Robot EvolutionΒΆ

How does ARIEL EC module work?ΒΆ

The ARIEL EC (Evolutionary Computing) module works a bit different than other EAs (Evolutionary Algorithms). While other EAs represent the population as a simple list of individuals, here they the population is made as its own class, with a population being type of list[Individuals].

Similarly, in traditional EA architecture an individual is chosen for certain operators (for example parent selection) according to some criteria, put into a separate list and then given to the operator function. ARIEL works by giving individuals what we call tags.
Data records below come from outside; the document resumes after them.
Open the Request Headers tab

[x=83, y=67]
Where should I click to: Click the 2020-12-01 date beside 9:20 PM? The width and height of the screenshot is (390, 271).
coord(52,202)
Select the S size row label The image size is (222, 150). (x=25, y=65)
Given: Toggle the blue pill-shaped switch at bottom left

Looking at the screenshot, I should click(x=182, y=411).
An individual has tags that can be toggled, which qualify it for any and all operations. The tag can be whether an individual can crossover or mutate in the future, but it can also show if it can enter the learning cycle.
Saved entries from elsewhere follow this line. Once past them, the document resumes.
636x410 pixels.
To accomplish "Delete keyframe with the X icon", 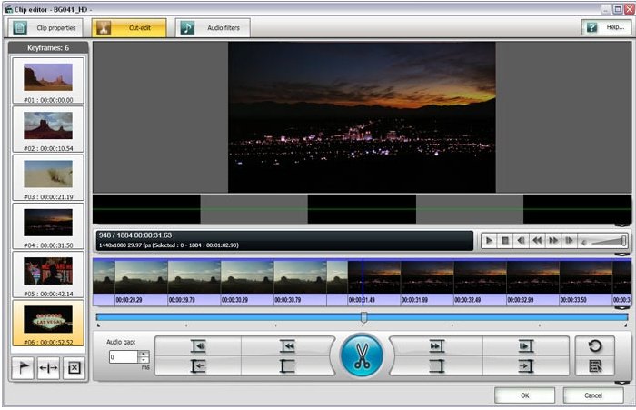I will (74, 368).
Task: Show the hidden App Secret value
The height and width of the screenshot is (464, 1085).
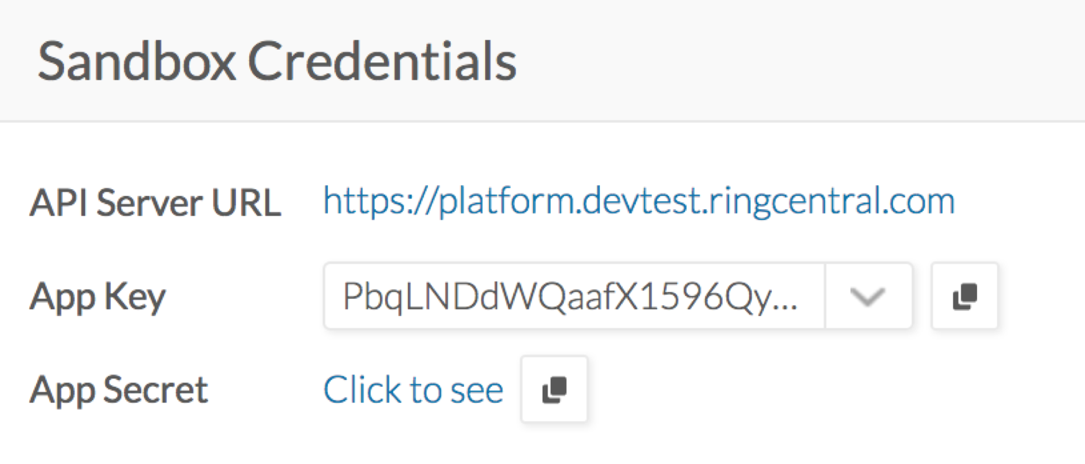Action: [413, 389]
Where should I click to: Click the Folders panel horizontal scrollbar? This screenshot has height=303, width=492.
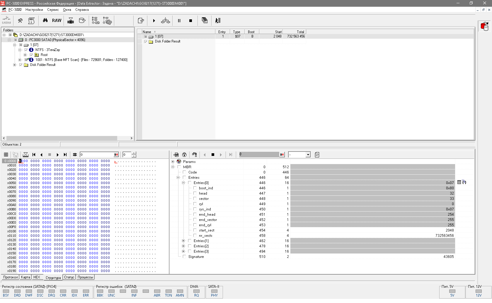(62, 138)
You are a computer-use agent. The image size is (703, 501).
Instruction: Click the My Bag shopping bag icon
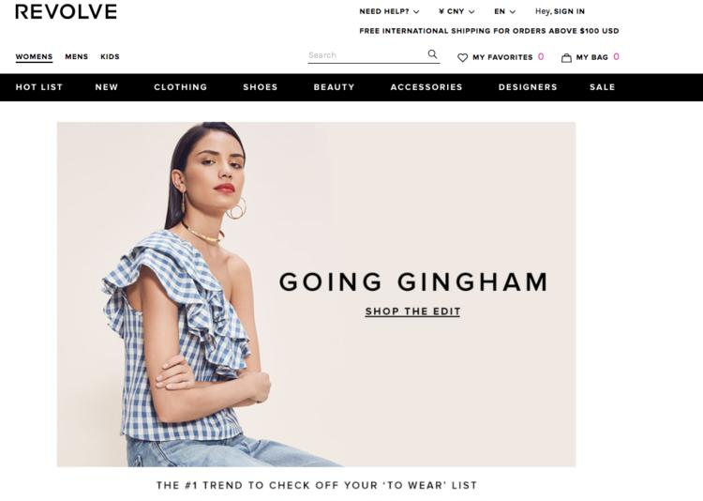click(x=566, y=57)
The tags can be changed at all times, and default values for each tag can be given to more closely represent a traditional EA structure.

Additionally, ARIEL utilizes an SQL database to handle the variables and outputs of the code. This makes the code run faster, but it adds an extra step to the process.
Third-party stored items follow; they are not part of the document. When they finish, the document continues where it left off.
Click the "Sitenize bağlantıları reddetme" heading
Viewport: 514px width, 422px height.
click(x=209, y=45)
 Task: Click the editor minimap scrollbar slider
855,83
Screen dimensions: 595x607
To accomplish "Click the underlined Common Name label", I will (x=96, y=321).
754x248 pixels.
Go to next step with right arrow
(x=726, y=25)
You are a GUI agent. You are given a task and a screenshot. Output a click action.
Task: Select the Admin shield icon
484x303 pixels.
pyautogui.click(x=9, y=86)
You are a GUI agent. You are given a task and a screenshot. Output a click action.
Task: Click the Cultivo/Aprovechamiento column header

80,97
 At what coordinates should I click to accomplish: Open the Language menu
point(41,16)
This file demonstrates the process of initializing an EA class and running it for a complex problem, in our case, evolving the morphology and controllers of a robot in simulation.

[ ]:
# Imports
import random
import time
from pathlib import Path
from typing import TYPE_CHECKING

import mujoco as mj

# Learning EA
import nevergrad as ng

# from mujoco import viewer
import numpy as np

# Ray for parallelisation
import torch

# Type Checking
# Pretty little errors and progress bars
from rich.console import Console
from rich.traceback import install

# Import torch for brain controller
from torch import nn

from ariel.body_phenotypes.robogen_lite.constructor import (
    construct_mjspec_from_graph,
)
from ariel.body_phenotypes.robogen_lite.decoders.hi_prob_decoding import (
    HighProbabilityDecoder,
)

# Ariel Imports
from ariel.ec.a001 import Individual
from ariel.ec.a004 import EA, EASettings, EAStep, Population
from ariel.ec.a005 import Crossover

# Body imports
from ariel.ec.genotypes.nde import NeuralDevelopmentalEncoding
from ariel.simulation.controllers.controller import Controller, Tracker
from ariel.simulation.controllers.utils.data_get import get_state_from_data

# Import World
from ariel.simulation.environments import (
    SimpleFlatWorld,
)
from ariel.utils.runners import simple_runner

if TYPE_CHECKING:
    from networkx import DiGraph

# Initialize rich console and traceback handler
install()
console = Console()

Set up paths and configurationΒΆ

[ ]:
# Will probably have to fix the paths at some point
CWD = Path.cwd()
DATA = Path(CWD / "__data__" / "Robot_Evolution")
DATA.mkdir(exist_ok=True)

# Show cwd
# print(f"Current working directory: {CWD}")
# print(f"Saving data to {DATA}")
[ ]:
# A seed is optional, but it helps with reproducibility
SEED = None  # e.g., 42

NUM_MODULES = 20
GENE_SIZE = 64  # default is 64, change it in the decoder/NDE
GENE_RANGE = 64
POP_SIZE = 50
NUM_GENERATIONS = 100

# Initialize RNG
RNG = np.random.default_rng(SEED)
[ ]:
# Set config
config = EASettings()
config.is_maximisation = False
config.db_handling = "delete"
config.target_population_size = 100

Define Neural Developmental Encoding (NDE) and NetworkΒΆ

[ ]:
NDE = NeuralDevelopmentalEncoding(
    number_of_modules=NUM_MODULES,  # Seems to be a good value
    genotype_size=64,
)
torch.save(NDE.state_dict(), DATA / "NDE.pth")
[ ]:
class Network(nn.Module):
    def __init__(
        self,
        input_size: int,
        output_size: int,
        hidden_size: int,
    ) -> None:
        super().__init__()
        self.fc1 = nn.Linear(input_size, hidden_size)
        self.fc2 = nn.Linear(hidden_size, hidden_size)
        self.fc4 = nn.Linear(hidden_size, output_size)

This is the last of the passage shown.